Una premessa per capire
Todd va fatta: egli opera una divisione netta interna all’occidente
(qualcuno un po’ maligno potrebbe pensare che sia perché è
francese) tra quello che secondo lui è il “vero” occidente,
ossia Francia, Scandinavia e mondo anglosassone e il resto ovvero
Germania, Europa orientale e meridionale. Questa distinzione nasce
nell’analisi antropologica delle strutture familiari, ma è un
leitmotiv di tutto il libro fino alla fine. Ad ogni modo, non è una
distinzione inaccettabile, se leggiamo l’Huntington de Lo
Scontro di Civiltà, sappiamo che esistono sub-civiltà, un
esempio attuale è la divisione tra sciti e sunniti, ma lo è anche,
a mio parere, la differenza tra Europa continentale e mondo
anglosassone. Todd semplicemente sposta il confine sul Reno e sul
Kattegat.
Nel primo capitolo viene
fatta un’analisi della diffusione in USA e in Francia di tre parole
chiave: patriarcato, genere e intersezionalismo. Le prime due le
sentiamo ormai tutti i giorni ripetute fino alla noia anche da noi,
la terza è un po’ meno frequente. Todd rifiuta decisamente le
prime due.

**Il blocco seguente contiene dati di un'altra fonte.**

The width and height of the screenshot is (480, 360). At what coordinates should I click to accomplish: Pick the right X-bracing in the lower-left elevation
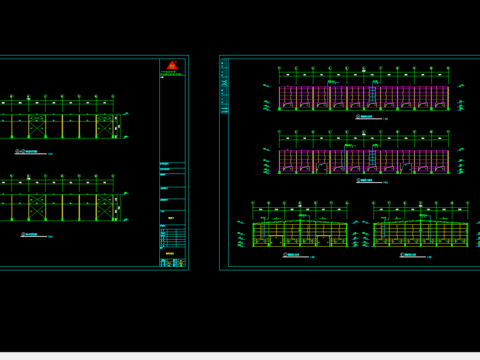(104, 208)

Sul “patriarcato” ovvero sull’idea dell’esistenza,
certamente nel passato, di un “patriarcato” universale diffuso in
tutto il mondo con modalità identiche, elemento centrale se vogliamo
della narrazione femminista, afferma che: i) non è mai esistito un
patriarcato diffuso ovunque, e che esistono società matrilineari e/o
matrilocali; ii) e che oggigiorno specialmente per il suo “occidente”

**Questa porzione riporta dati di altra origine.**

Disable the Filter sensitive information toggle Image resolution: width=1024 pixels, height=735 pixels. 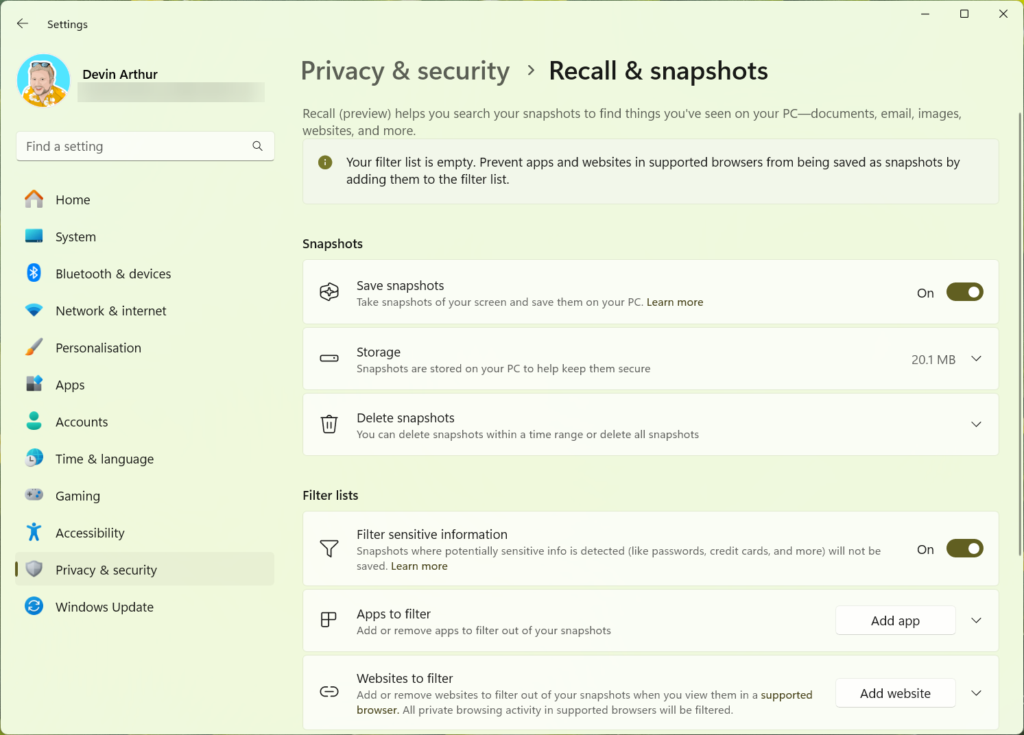pyautogui.click(x=964, y=549)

il patriarcato è di fatto ormai inesistente, salvo dei residui di
cui parlerà più avanti.
Il rifiuto del termine
“genere”, che comunque non significa affatto rifiuto delle
identità o preferenze di genere alle quali come detto dedicherà ben
tre capitoli più avanti, si fonda sulla basilare convinzione che
esistono solo due sessi, e la distinzione fondamentale è la
possibilità di generare o non generare prole (che Todd ricava da
Margaret Mead). Per cui “genere” è solo, nell’analisi delle
strutture familiari, una parola intrusa o meglio ancora una
fissazione piccolo-borghese.
Per quanto riguarda l’”intersezionalismo” invece Todd accoglie il termine ed anzi vorrebbe persino generalizzarlo. L’analisi dell’intreccio tra classi e generi è infatti forse il risultato più interessante del libro, ma anche di questo dirò più avanti. Naturalmente Todd non parla mai di “femminismo intersezionale”, quasi fosse una contraddizione nei termini (come in effetti è: se l’intersezionalismo è un’analisi delle intersezioni tra classe, genere, etnia, etc. perché mai dovrebbe essere “femminista” e non “maschilista” o “transgenderista” o altro ancora).
Fatte queste necessarie
premesse, dopo un capitolo in cui spiega perché la patrilocalità e
la patrilinearità non sono diffuse in tutto il mondo basandosi sugli
studi antropologici di Whyte ed altri antropologi (in particolare
prima del contagio “femminista” dell’antropologia che Todd
aborrisce), egli introduce una prima ipotesi forte: la famiglia
nucleare è la struttura familiare più antica dell’umanità,
mentre famiglie più complesse da quella che viene definita
tradizionale a quella comunitaria, sono strutture successive. Quando
si guarda la mappa poi risulta chiaro che lungo una linea che va
dall’Africa occidentale a Pechino, vi è l’aggregarsi delle forme
familiari complesse anche a causa dello sviluppo dell’agricoltura.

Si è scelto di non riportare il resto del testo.